A Organização Mundial da Saúde (OMS), por outro lado, recomenda o monitoramento da qualidade do ar nas grandes cidades por meio de partículas em concentrações PM 2,5, entre outros parâmetros. “Esse valor ainda não é considerado pela legislação brasileira, apesar de, para a comunidade científica, ser uma realidade há mais de dez anos”, apontou.
André, que é coordenador do Núcleo de Equipamentos e Projetos do Laboratório de Poluição Atmosférica Experimental da FMUSP, explicou que a maioria dos estudos de monitoramento ambiental no país já segue a concentração PM 2,5, pois se sabe que essa é a fração de poluição do ar capaz de penetrar no aparelho respiratório, podendo atingir os brônquios e os alvéolos pulmonares e causar doenças como asma, bronquite e enfisema pulmonar.
“Por outro lado, sabemos que boa parte das partículas inaláveis de PM 10 é retida pelos sistemas de defesa do organismo humano.
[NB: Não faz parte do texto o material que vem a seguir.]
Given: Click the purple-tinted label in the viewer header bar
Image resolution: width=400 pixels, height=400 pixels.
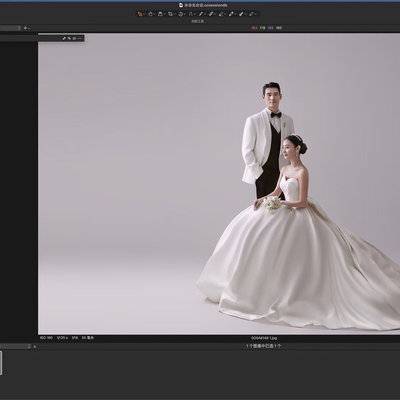Looking at the screenshot, I should pos(271,28).
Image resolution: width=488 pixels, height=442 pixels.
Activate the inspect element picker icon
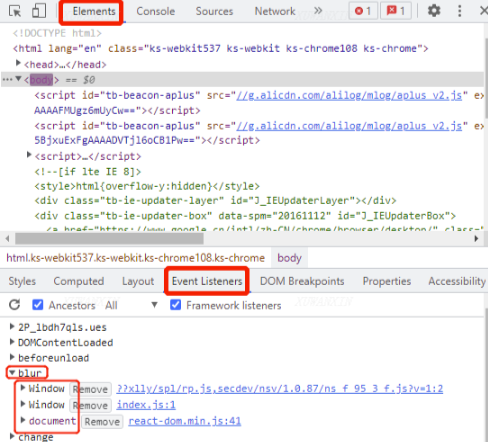(15, 11)
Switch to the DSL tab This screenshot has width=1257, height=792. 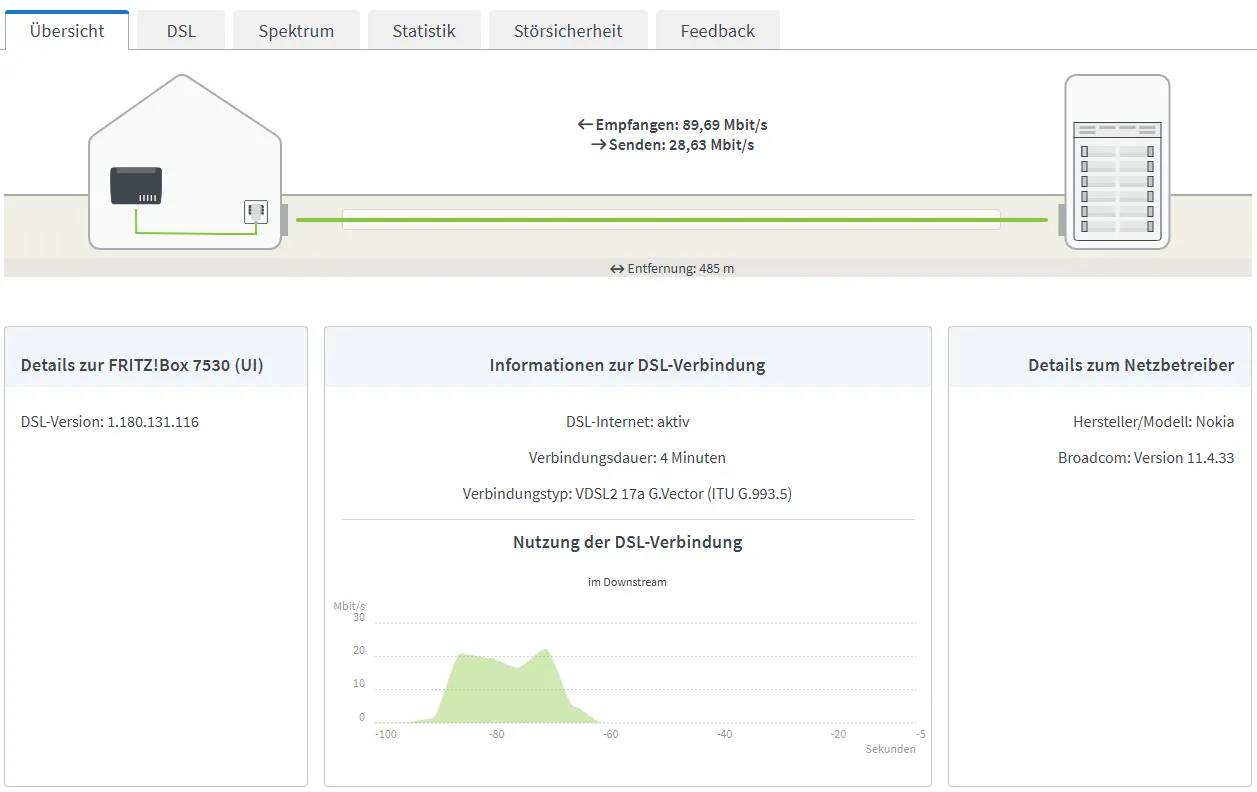click(181, 31)

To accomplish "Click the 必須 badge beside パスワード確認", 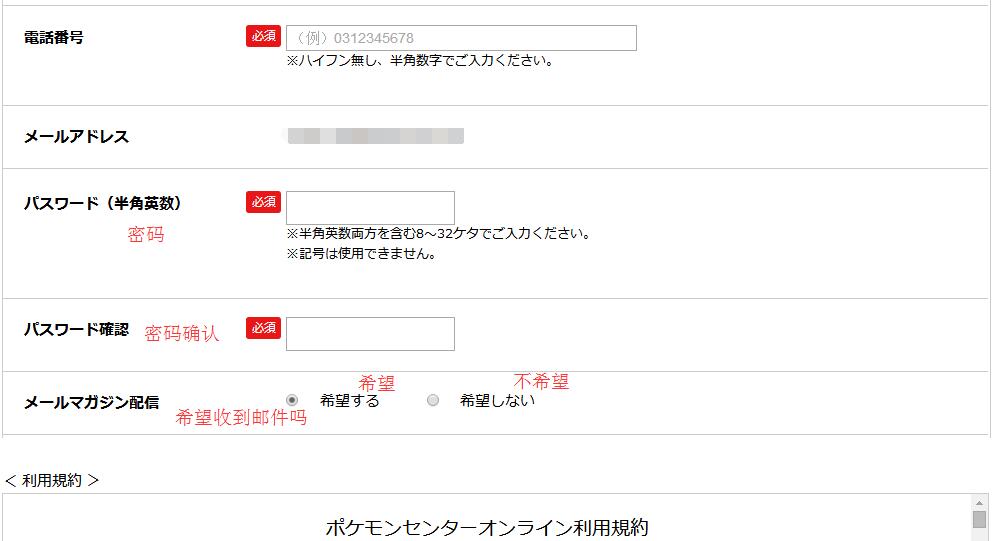I will click(x=263, y=328).
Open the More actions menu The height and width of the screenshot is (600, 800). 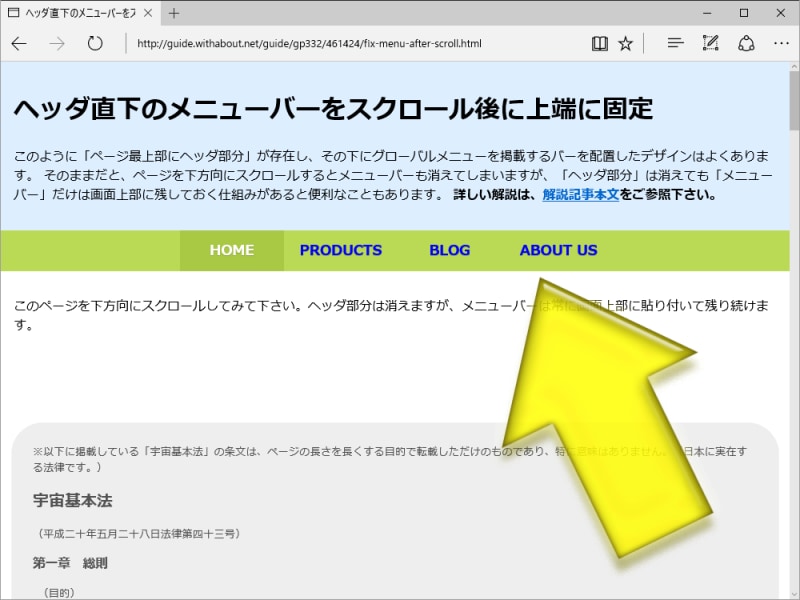tap(781, 43)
Hoje, o PM 2,5 é mandatório nas pesquisas em saúde e, dependendo da revista científica, não é nem permitida a publicação de resultados de estudos com PM 10”, afirmou.
O pesquisador lembrou que, enquanto os cálculos científicos de risco da poluição do ar para a saúde humana são feitos com base em PM 2,5, a Companhia de Tecnologia de Saneamento Ambiental (Cetesb), ligada à Secretaria do Meio Ambiente do governo de São Paulo, tem como base os instrumentos legais e segue o PM 10 como parâmetro de monitoramento da qualidade do ar das cidades.
“A Cetesb tem feito monitoramentos exploratórios em nível de aprendizado com base no PM 2,5, uma vez que todos sabem que aí mora um grave problema ambiental e que, esperamos em breve, a legislação brasileira deve mudar. Mas, por enquanto, a obrigação é monitorar seguindo o padrão legal de PM 10”, disse.
Segundo André, calcula-se que o PM 2,5 represente cerca de 50% das partículas inaláveis de PM 10. “A legislação ambiental precisa ser atualizada para que o monitoramento do ar seja realizado apenas com base nessa concentração prejudicial de interesse. Hoje, os resultados são mascarados em parte porque os órgãos competentes devem medir o elefante inteiro, enquanto apenas seu rabo causa o efeito prejudicial”, comparou.
Os pesquisadores da Faculdade de Medicina da USP desenvolvem uma série de estudos sobre o assunto a partir do monitoramento das principais regiões metropolitanas do país. “São áreas que, invariavelmente, têm um perfil de poluição urbana devido à participação significativa da frota de veículos automotivos”, apontou.
Estima-se que a exposição à matéria particulada, mesmo em níveis considerados seguros pela legislação ambiental, esteja associada a aproximadamente 800 mil mortes anuais causadas por doenças cardiorrespiratórias em todo o mundo, principalmente em crianças e idosos, das quais 35 mil ocorrem na América Latina.